[Dataset entries]

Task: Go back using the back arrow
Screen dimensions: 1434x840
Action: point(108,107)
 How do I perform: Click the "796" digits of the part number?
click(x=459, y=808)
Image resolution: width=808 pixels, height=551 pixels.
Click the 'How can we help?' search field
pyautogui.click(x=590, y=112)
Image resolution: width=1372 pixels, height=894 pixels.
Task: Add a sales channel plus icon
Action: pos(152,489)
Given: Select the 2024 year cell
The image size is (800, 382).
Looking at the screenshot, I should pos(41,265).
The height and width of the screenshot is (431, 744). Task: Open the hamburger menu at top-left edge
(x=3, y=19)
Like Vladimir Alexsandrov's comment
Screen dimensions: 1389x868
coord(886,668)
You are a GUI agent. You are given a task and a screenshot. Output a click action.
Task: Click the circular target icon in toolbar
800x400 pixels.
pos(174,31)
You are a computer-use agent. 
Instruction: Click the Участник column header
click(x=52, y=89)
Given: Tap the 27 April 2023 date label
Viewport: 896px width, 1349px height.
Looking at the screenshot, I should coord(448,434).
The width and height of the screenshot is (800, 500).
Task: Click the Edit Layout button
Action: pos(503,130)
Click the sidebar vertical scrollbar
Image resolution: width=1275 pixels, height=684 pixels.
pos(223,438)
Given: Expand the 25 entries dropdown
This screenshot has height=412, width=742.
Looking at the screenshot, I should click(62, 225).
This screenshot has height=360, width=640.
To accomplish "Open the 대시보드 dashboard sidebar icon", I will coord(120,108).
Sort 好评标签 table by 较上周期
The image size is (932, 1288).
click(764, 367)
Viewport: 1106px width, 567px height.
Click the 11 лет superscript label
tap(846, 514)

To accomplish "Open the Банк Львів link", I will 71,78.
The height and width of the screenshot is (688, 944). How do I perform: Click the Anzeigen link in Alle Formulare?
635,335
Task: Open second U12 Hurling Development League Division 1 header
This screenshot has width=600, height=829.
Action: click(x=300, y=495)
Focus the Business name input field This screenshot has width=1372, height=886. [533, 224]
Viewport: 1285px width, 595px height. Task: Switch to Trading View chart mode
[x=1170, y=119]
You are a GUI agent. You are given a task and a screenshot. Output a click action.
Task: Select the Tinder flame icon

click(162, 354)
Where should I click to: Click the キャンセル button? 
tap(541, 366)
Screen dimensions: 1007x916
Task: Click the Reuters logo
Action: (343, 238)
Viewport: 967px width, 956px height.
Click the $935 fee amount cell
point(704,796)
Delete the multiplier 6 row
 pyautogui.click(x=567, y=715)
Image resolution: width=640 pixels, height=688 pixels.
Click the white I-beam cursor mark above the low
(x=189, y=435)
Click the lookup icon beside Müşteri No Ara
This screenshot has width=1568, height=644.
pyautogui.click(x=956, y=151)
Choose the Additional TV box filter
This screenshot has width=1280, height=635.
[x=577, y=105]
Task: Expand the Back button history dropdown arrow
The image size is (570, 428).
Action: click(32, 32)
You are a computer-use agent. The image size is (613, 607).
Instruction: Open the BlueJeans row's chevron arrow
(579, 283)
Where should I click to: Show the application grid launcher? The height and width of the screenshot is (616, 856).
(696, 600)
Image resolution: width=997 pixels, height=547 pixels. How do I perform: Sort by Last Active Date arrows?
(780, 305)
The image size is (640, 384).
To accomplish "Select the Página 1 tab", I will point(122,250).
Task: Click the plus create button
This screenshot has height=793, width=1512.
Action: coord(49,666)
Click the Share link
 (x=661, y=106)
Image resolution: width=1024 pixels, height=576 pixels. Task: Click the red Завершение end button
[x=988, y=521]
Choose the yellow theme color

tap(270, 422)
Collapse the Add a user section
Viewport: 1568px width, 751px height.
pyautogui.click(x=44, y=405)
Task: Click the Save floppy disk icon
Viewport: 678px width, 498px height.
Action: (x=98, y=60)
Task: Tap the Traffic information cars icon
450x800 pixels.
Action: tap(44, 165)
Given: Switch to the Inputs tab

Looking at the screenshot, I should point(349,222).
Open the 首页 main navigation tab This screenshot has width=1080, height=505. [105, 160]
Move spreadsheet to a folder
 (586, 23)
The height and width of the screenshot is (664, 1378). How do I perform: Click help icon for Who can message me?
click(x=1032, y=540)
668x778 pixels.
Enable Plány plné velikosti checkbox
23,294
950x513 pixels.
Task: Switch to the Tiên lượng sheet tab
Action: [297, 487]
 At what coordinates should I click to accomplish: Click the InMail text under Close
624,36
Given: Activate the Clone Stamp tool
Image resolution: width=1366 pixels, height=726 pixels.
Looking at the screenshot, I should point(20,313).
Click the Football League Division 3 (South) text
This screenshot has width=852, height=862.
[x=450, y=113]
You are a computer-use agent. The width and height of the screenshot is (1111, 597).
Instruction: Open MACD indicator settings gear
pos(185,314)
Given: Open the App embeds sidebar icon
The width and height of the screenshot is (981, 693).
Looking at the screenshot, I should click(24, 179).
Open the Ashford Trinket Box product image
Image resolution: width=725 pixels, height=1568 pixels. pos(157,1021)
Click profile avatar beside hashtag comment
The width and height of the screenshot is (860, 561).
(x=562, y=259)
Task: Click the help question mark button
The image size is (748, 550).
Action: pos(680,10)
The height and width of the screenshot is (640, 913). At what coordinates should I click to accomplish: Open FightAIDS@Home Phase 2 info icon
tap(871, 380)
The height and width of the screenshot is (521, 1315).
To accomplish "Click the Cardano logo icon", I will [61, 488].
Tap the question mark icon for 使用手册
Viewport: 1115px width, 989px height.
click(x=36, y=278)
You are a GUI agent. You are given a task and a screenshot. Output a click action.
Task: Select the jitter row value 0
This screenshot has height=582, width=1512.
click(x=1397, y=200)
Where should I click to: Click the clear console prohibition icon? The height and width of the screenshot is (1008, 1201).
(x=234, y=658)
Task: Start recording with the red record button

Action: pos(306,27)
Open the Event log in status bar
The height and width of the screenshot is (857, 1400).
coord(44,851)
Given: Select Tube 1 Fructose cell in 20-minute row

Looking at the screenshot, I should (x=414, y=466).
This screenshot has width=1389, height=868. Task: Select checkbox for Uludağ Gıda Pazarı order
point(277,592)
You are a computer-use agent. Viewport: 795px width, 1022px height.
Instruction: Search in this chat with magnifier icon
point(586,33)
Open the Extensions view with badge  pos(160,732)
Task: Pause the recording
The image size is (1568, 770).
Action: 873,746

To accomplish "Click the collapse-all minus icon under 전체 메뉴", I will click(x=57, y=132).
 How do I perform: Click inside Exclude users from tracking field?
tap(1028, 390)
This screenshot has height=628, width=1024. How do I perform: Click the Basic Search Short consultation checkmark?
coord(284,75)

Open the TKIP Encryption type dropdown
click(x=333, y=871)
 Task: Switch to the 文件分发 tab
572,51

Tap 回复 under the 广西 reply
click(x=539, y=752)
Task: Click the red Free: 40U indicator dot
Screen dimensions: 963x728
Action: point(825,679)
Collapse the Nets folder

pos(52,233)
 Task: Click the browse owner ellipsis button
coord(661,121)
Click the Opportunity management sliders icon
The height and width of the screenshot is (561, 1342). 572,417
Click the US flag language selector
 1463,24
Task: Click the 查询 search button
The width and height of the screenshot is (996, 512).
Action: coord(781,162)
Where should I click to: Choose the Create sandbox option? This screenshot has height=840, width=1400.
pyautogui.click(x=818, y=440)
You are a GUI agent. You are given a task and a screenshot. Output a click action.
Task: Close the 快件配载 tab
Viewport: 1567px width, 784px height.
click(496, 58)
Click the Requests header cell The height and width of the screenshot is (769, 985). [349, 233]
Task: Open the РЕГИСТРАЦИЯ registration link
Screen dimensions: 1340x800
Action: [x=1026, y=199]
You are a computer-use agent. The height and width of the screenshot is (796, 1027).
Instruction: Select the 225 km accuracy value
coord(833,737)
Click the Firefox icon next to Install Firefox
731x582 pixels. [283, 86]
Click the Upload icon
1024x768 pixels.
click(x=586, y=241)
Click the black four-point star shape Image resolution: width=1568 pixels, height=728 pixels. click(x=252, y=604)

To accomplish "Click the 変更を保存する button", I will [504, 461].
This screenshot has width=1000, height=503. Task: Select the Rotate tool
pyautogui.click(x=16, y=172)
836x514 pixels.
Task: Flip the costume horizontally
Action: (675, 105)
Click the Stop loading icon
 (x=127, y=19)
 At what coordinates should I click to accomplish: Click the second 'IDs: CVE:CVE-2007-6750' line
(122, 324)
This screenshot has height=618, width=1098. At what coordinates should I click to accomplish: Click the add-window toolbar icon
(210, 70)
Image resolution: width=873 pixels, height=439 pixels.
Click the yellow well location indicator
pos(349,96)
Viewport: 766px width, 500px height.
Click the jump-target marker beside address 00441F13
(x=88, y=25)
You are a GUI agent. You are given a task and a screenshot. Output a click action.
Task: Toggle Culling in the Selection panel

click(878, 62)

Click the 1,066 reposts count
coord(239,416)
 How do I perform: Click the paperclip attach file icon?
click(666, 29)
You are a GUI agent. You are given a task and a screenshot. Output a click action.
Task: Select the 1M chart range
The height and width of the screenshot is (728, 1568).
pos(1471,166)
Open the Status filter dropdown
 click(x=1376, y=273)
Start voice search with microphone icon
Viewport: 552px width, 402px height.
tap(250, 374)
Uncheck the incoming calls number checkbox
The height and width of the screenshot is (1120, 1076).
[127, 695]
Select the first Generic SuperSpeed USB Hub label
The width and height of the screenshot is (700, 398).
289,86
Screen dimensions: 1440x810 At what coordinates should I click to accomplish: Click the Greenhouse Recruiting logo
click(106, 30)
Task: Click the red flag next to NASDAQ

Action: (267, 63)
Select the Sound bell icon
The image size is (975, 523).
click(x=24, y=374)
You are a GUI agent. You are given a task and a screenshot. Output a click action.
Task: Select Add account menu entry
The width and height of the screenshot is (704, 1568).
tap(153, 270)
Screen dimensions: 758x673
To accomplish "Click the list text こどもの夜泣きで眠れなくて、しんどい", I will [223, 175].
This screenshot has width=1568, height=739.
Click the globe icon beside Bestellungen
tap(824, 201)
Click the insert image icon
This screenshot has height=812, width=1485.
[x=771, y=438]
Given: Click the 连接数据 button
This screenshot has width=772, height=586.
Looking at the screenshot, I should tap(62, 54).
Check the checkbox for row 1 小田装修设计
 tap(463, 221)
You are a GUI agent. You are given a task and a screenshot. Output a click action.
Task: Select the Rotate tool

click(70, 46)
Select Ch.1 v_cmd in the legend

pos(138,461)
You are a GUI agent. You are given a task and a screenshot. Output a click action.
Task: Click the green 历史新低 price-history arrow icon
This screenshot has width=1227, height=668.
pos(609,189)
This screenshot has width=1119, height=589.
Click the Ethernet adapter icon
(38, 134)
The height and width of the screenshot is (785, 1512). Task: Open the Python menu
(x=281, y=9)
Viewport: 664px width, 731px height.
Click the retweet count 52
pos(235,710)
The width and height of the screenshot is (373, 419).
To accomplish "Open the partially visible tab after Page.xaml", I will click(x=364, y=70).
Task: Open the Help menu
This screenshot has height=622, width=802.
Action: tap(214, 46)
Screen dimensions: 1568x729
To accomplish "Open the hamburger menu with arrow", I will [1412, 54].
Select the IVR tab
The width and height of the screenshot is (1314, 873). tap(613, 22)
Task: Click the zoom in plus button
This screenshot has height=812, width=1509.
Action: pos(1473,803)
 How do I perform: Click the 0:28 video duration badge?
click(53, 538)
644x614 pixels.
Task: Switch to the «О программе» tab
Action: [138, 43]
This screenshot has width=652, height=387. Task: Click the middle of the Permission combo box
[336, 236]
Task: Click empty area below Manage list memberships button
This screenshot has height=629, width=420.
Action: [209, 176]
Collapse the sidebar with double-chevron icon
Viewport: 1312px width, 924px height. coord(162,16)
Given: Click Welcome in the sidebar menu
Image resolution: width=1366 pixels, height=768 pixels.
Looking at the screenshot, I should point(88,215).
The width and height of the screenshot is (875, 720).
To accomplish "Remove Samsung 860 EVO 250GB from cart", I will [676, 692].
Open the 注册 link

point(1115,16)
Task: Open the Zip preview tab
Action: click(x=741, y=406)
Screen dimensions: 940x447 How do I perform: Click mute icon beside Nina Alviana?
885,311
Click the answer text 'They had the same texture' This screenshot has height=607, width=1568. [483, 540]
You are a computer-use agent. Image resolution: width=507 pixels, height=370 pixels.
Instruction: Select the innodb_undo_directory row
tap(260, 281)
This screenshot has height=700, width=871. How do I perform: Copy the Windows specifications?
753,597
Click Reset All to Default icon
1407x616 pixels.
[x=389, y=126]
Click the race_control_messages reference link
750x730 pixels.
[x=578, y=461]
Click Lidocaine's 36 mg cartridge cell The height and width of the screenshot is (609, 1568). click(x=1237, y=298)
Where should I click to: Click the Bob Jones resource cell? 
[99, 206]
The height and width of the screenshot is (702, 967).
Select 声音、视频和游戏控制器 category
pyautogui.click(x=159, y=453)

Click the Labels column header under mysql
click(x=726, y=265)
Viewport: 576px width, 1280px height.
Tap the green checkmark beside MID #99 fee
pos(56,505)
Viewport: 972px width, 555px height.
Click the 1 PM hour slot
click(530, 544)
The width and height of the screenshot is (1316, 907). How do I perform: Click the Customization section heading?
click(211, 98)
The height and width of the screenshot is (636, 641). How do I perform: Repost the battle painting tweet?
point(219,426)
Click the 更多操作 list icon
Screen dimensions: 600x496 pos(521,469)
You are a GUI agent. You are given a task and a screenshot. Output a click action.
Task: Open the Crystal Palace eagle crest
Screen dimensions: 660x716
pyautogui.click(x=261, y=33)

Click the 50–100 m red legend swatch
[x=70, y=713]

### ACTIVITY
Repeat only what lies between the first line of the data and the line containing "This screenshot has height=360, width=640.", both of those lines included, exactly as it stands.

### ANSWER SECTION
Task: Go back using the back arrow
Screen dimensions: 1434x840
Action: point(108,107)
 How do I perform: Click the "796" digits of the part number?
click(x=459, y=808)
Image resolution: width=808 pixels, height=551 pixels.
Click the 'How can we help?' search field
pyautogui.click(x=590, y=112)
Image resolution: width=1372 pixels, height=894 pixels.
Task: Add a sales channel plus icon
Action: pos(152,489)
Given: Select the 2024 year cell
The image size is (800, 382).
Looking at the screenshot, I should pos(41,265).
The height and width of the screenshot is (431, 744). Task: Open the hamburger menu at top-left edge
(x=3, y=19)
Like Vladimir Alexsandrov's comment
Screen dimensions: 1389x868
coord(886,668)
You are a GUI agent. You are given a task and a screenshot. Output a click action.
Task: Click the circular target icon in toolbar
800x400 pixels.
pos(174,31)
You are a computer-use agent. 
Instruction: Click the Участник column header
click(x=52, y=89)
Given: Tap the 27 April 2023 date label
Viewport: 896px width, 1349px height.
Looking at the screenshot, I should coord(448,434).
The width and height of the screenshot is (800, 500).
Task: Click the Edit Layout button
Action: pos(503,130)
Click the sidebar vertical scrollbar
Image resolution: width=1275 pixels, height=684 pixels.
pos(223,438)
Given: Expand the 25 entries dropdown
This screenshot has height=412, width=742.
Looking at the screenshot, I should click(62, 225).
This screenshot has height=360, width=640.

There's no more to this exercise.